Post COVID-19 syndrome associated with orthostatic cerebral hypoperfusion syndrome, small fiber neuropathy and benefit of immunotherapy: a case report

eNeurologicalSci. 2020 Dec;21:100276. doi: 10.1016/j.ensci.2020.100276. Epub 2020 Sep 20.


Coronavirus disease (COVID-19) is a novel highly contagious infectious disease caused by the coronavirus SARS-CoV2. The virus affects the human respiratory and other systems, and presents mostly as acute respiratory syndrome with fever, fatigue, dry cough, myalgia and dyspnea.
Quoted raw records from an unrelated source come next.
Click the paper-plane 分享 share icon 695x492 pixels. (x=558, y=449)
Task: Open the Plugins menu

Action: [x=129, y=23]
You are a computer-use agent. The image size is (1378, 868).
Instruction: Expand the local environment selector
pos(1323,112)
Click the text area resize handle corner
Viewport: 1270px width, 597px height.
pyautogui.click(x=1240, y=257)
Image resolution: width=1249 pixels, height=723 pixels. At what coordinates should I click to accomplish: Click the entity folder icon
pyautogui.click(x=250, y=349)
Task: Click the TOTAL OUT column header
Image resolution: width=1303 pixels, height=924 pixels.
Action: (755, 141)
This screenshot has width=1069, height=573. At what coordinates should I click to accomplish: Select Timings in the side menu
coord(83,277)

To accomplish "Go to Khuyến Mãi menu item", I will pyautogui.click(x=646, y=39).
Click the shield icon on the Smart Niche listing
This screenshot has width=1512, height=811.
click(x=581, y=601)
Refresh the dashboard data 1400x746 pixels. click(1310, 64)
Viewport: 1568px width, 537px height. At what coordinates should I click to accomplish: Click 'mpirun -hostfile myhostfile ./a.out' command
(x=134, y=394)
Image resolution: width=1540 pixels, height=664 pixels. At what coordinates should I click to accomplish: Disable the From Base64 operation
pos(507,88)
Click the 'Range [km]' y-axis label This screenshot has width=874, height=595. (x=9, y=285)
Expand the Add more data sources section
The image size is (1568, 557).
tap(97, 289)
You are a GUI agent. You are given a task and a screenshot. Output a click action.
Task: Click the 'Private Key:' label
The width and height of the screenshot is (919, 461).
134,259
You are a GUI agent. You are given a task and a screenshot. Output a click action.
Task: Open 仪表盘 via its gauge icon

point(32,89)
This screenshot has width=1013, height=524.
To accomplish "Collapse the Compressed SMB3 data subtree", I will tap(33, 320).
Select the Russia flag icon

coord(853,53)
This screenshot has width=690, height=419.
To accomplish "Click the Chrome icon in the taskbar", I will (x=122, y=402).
The clinical manifestations vary from no symptoms to multiple organ failure. Majority of patients fully recover. Several postinfectious presumably autoimmune complications of COVID-19 affecting the brain or peripheral large nerve fibers have been reported. This report describes a post COVID-19 patient who developed chronic fatigue, orthostatic dizziness and brain fog consistent with orthostatic hypoperfusion syndrome (OCHOS), a form of orthostatic intolerance, and painful small fiber neuropathy (SFN). Initially, the patient was diagnosed with. OCHOS (detected by the tilt test with transcranial Doppler monitoring) and SFN (confirmed by skin biopsy), and both OCHOS/SFN were attributed to Post Treatment Lyme Disease Syndrome of presumed autoimmune etiology. Patient recovered on symptomatic therapy. COVID-19 triggered exacerbation of OCHOS/SFN responded to immunotherapy with intravenous immunoglobulins. This case suggests that post COVID-19 syndrome may present as an autoimmune OCHOS/SFN and that early immunotherapy may be effective. Further studies are necessary to confirm the link between OCHOS/SFN and COVID-19 disease as well as to confirm the benefit of immunotherapy.